Airbus Updates No.527

AerCap To Take Back Two Kingfisher Jets

India's Kingfisher Airlines said on Thursday lessor AerCap would take back two of its aircraft in coming months as the companies failed to agree extension terms.

"AerCap had two aircraft coming up for renewal in the next three months where we could not agree on mutually acceptable extension terms," a spokesman for Kingfisher said.

"The aircraft will soon be in a MRO (maintenance, repair and overhaul) for preparation and redelivery," he added.

Kingfisher, which has cancelled scores of flights in November and now has around 300 flights daily including international, would add a new aircraft to the fleet in December to replace one of those returned.

A majority of its fleet of 66 aircraft is leased.

The spokesman also said lessors have the contractual right to access documents for all their aircraft on an as-needed basis.

The Wall Street Journal on Thursday reported at least two lessors have agents at Kingfisher's offices copying documents relating to their planes.

Cash-strapped Kingfisher, controlled by flamboyant drinks tycoon Vijay Mallya, is struggling to raise funds.
The company has pushed back deliveries of Airbus's A380 superjumbo airliner and is also set to cancel orders for two A340 aircraft.

Earlier this week, Kingfisher had said its aircraft manufacturers have provided financial support to it and had agreed to a cut in prices.

It has asked banks to offer guarantees to lessors to help it release about INR10 billion rupees locked up with the lessors.

Kingfisher stock has lost more than 63 percent of its value so far in 2011, compared with a 23 percent fall in India's benchmark index.

Kingfisher, which has never made a profit, is in talks with an Indian investor for equity funding.
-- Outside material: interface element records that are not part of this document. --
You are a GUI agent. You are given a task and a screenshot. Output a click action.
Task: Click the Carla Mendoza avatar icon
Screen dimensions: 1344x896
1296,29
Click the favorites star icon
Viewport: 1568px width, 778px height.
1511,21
Chairman Mallya last week met a consortium of lenders, led by State Bank of India, in an effort to shore up its finances and get additional working capital.

But banks have been wary of lending to airlines, which are on course to post record losses this fiscal year, hit by high fuel prices and a continuing price war.

Auditors of Jet Airways, India's leading carrier said this month that the airline has to raise funds or generate cash flows to meet obligations.

Kingfisher's auditors had made similar observations and also said its method of accounting of costs incurred on major repairs and maintenance of aircraft is not in accordance with generally accepted accounting standards in India.

But Kingfisher has said the practice is consistent with other major international airlines.